**PROBLEM**
Please rewrite only the entries starting at the line containing "Describe the element" and ending at the line containing "Search is located at coordinates (601, 112).", changing "screenshot" to "screen capture" and keeping everything else the same. Omit the pictures from your answer.

**RECORD LIST**
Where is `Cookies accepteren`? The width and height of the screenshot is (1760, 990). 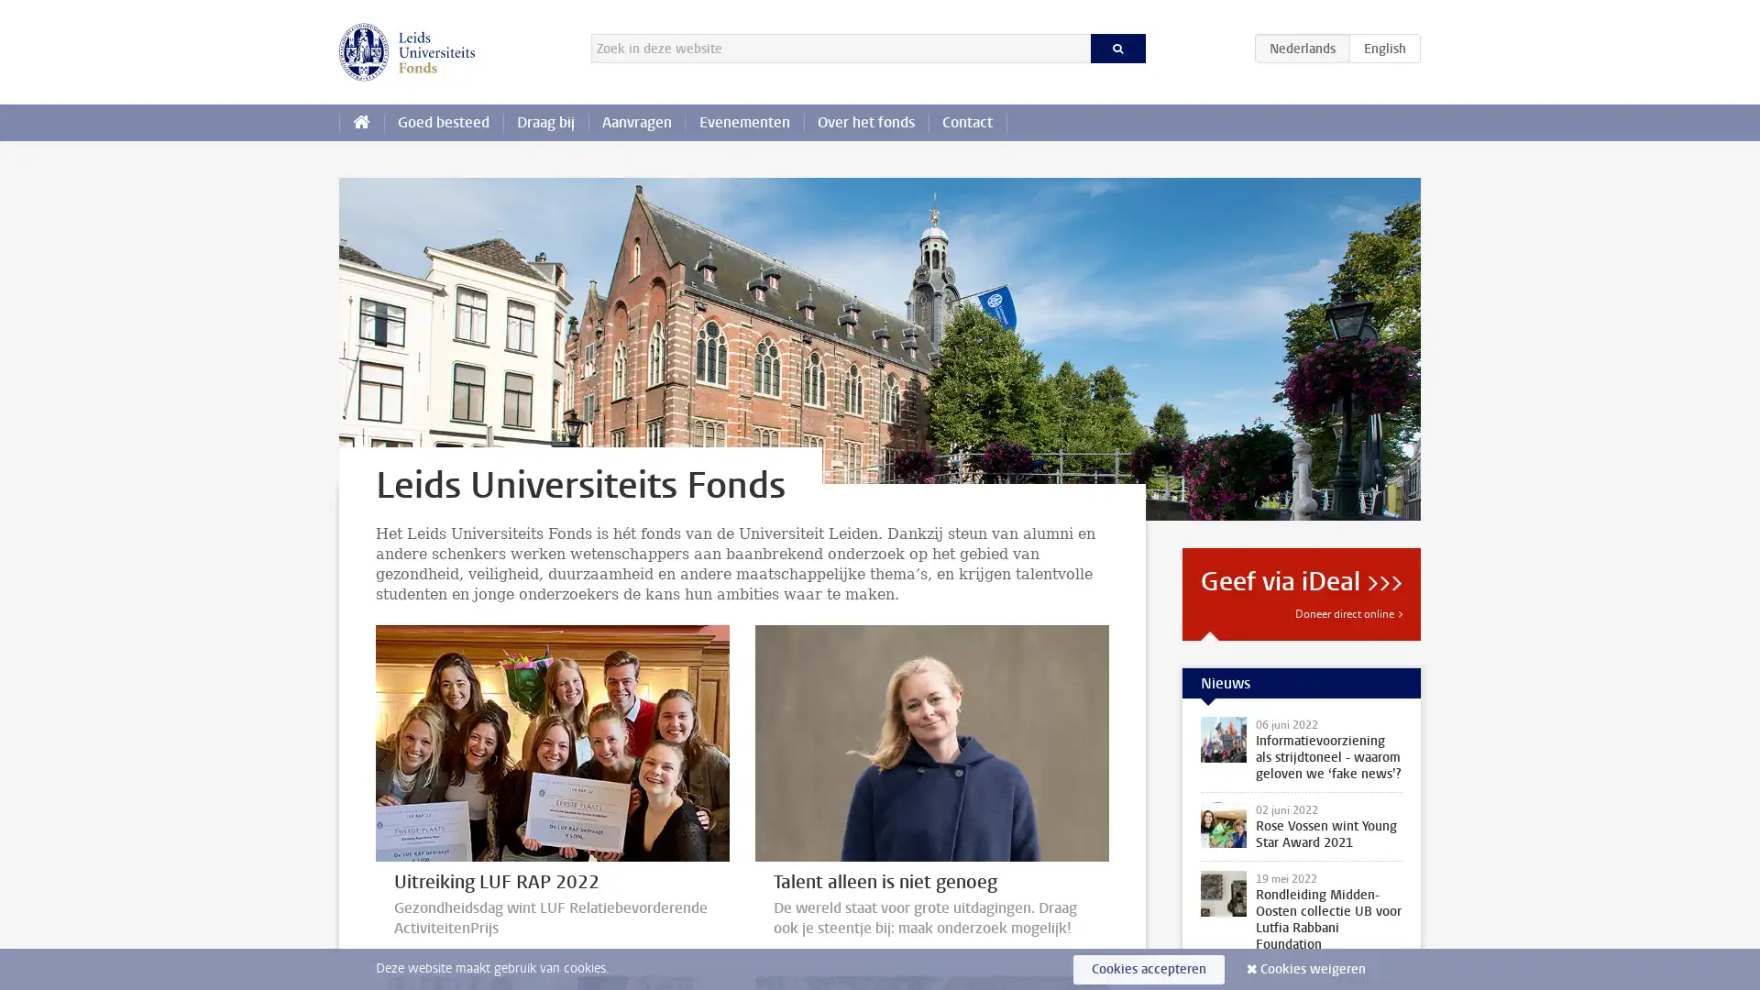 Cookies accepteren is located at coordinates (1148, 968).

...

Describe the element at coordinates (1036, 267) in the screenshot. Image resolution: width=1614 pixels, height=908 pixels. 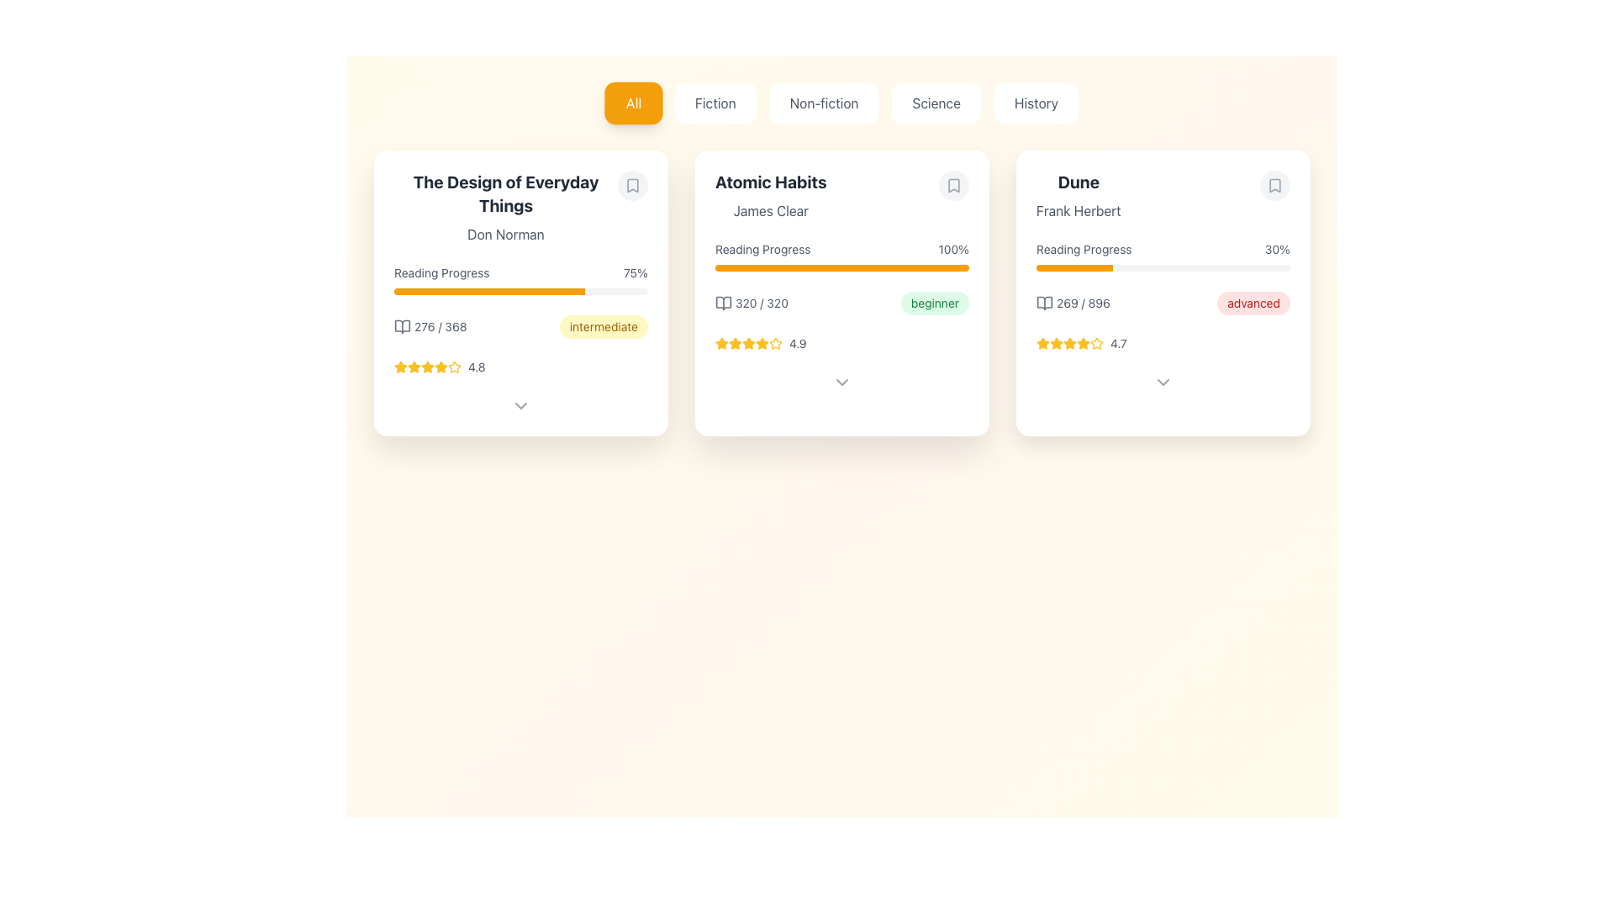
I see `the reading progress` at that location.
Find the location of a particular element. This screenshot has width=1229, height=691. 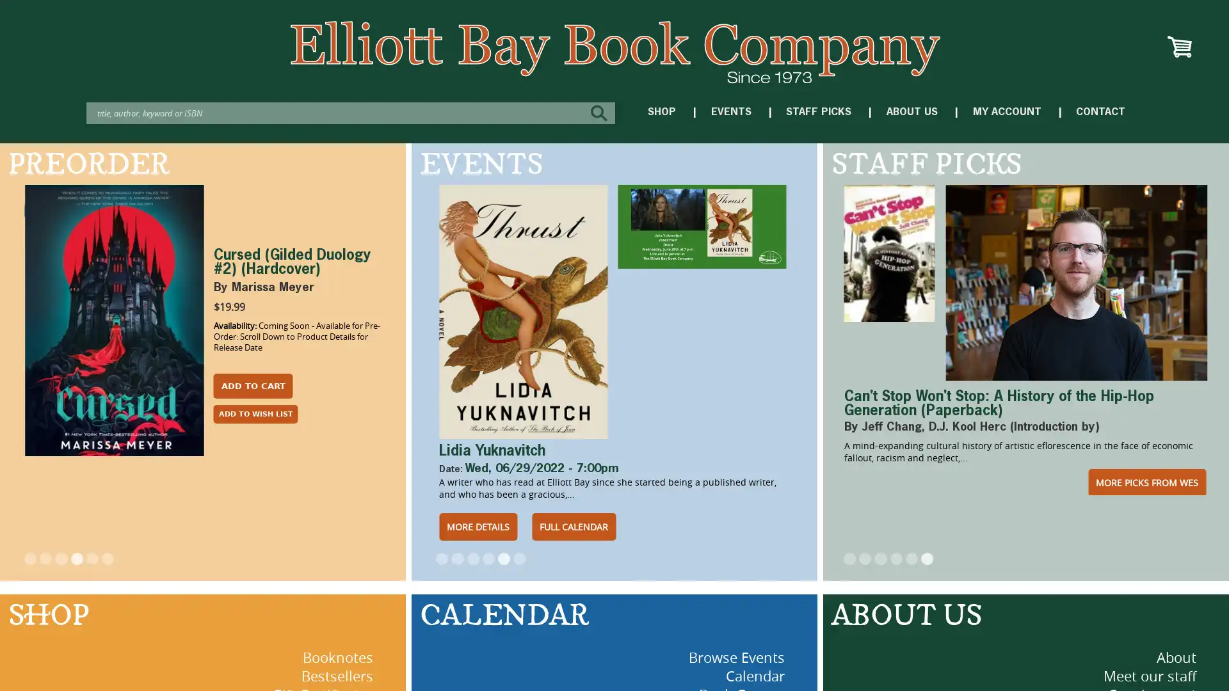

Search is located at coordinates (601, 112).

--

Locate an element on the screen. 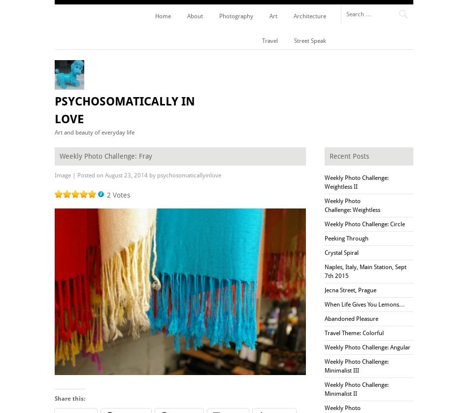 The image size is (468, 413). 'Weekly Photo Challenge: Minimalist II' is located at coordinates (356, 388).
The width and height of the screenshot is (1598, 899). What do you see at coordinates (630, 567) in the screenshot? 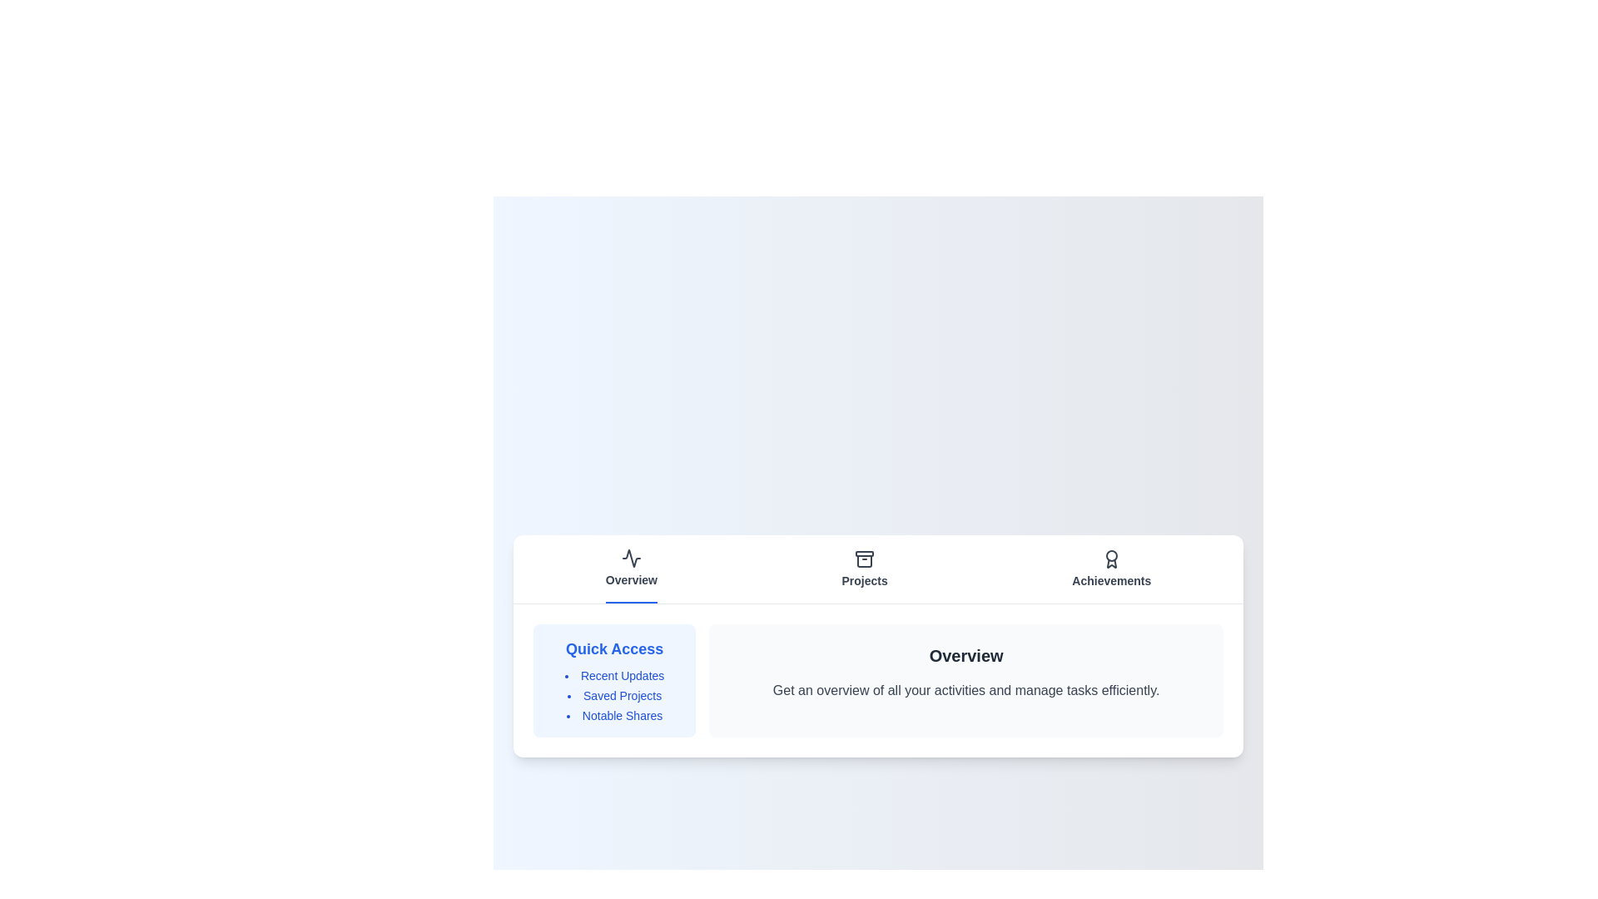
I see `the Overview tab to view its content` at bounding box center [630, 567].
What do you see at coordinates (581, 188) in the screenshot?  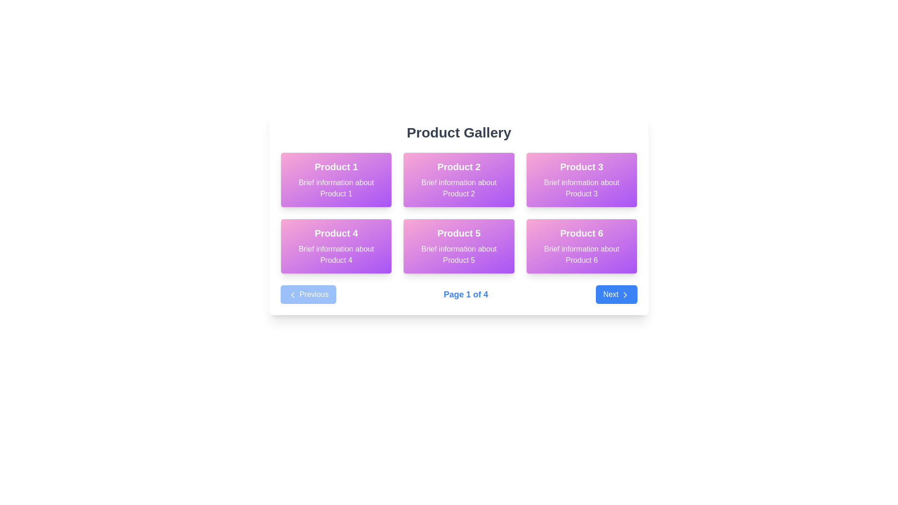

**SOLUTION**
Describe the element at coordinates (1036, 267) in the screen capture. Image resolution: width=1614 pixels, height=908 pixels. 
I see `the reading progress` at that location.
Find the location of a particular element. This screen capture has width=1229, height=691. 

Search is located at coordinates (601, 112).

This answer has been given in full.